Heat Setting:

Because heat loss is such an important aspect of our life on this planet I would like you to apply your knowledge of basic heat transport to a problem which is potentially relevant to your life. This setting will necessarily be oversimplified but will hopefully illustrate the core ideas effectively. My inspiration comes from the tiny home movement in Portland and other places around the west as well as the PassiveHaus movement in Europe.

Imagine that you have a room that could be kept warm using only the heat of 1 human body when the temperature outside is -5 degrees C. A human body generates 100 W of heat energy under normal circumstances. There is a total of 2 m² of triple glazed window in the room and the inside dimensions of the room are 4 m x 4 m x 3 m high. There is also a standard door (for the purposes of this exercise the door is .75 m wide and 2 m tall) We'll assume no door for now and the floors, walls, and ceiling are all equally insulated with standard fiberglass.

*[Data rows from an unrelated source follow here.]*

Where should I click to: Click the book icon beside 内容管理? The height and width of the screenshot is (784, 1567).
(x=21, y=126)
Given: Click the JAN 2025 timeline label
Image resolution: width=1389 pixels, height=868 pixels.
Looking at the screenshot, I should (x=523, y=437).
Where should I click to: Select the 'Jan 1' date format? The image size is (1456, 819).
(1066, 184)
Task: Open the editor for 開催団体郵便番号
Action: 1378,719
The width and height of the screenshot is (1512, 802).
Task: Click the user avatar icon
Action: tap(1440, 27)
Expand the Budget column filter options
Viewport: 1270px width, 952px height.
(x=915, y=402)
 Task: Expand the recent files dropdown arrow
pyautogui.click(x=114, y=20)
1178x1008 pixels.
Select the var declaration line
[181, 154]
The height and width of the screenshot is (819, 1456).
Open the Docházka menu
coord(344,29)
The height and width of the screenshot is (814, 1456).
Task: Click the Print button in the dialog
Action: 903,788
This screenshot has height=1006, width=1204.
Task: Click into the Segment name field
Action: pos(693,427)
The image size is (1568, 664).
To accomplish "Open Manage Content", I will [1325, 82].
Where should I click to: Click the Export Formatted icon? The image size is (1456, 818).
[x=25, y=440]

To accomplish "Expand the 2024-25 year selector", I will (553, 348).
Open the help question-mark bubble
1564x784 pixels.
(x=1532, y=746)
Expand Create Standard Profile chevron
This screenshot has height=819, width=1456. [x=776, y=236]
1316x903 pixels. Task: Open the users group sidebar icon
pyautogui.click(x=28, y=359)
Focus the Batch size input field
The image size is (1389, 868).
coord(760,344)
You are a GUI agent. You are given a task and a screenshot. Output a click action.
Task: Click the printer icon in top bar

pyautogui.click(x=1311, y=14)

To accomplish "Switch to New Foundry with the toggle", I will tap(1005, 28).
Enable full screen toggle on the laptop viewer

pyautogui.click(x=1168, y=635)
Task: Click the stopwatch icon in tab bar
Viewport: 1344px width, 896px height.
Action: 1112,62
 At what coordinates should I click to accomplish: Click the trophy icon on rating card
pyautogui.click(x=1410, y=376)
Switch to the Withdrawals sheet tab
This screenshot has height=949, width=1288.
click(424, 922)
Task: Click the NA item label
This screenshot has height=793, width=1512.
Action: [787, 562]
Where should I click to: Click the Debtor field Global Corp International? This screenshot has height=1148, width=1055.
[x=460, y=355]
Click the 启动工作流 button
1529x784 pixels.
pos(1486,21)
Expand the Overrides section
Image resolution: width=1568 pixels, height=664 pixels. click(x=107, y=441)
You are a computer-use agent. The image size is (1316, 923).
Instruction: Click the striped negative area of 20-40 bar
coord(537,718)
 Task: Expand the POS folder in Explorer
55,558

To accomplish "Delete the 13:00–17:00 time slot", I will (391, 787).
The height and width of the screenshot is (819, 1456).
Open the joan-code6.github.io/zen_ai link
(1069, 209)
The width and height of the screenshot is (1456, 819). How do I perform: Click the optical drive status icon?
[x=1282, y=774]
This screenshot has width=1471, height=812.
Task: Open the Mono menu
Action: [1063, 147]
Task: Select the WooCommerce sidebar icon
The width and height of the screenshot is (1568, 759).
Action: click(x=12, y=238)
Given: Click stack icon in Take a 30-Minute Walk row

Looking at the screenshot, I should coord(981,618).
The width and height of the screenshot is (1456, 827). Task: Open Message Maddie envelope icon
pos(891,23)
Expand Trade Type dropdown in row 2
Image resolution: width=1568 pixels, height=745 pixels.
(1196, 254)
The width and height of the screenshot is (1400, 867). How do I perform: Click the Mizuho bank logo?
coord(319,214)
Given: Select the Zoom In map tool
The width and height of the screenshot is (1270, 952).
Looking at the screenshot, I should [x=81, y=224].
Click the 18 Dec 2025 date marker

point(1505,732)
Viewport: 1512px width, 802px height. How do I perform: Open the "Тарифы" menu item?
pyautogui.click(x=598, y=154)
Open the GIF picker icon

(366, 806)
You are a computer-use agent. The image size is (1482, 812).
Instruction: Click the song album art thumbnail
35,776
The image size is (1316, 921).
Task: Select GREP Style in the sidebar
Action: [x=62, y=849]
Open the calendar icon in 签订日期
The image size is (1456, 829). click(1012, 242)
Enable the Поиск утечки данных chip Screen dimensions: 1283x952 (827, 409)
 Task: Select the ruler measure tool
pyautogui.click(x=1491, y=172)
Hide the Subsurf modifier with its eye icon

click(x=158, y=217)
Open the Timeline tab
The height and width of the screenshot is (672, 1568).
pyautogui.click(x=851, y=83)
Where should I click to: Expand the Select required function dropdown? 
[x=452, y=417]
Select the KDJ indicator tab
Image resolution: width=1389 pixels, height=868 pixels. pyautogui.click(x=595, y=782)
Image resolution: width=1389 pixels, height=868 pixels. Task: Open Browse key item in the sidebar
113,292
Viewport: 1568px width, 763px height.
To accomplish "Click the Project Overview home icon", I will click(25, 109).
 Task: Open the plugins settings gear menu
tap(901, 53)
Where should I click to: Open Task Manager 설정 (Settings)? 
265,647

Like the refrigerator wall it is the interior insulating layer in the wall that does almost all the work. Here is a link to a table of thermal conductivities that you may find useful. This wiki page gives the thermal transmittance (this is the same k_eff we determined in lab which ignores the thickess of the wall) for various window types including our triple glazed window.

After you've worked out the intial problem you should consider how cold it can get outside if I have 100 W of lights running in my little room assuming that things remain at the same temperature inside.

How are you supposed to do this you ask? Let me offer some suggestions:

I) With the information provided you should be able to determine the thickness of the walls that will meet the design requirement. Don't forget that the window is a separate calculation from the walls and changes the surface area through which the heat is leaving. Assume initially that the door has the same thermal conductivity as the walls with no leaks.

II) How much air can you afford to have leak around the door and still maintain your temperature in the room? You will need your heat capacity ideas for this.

III) Now that you know the thickness of your walls you can determine how cold it can get outside if you have an extra 100 W of heat energy (the lights) adding to your room.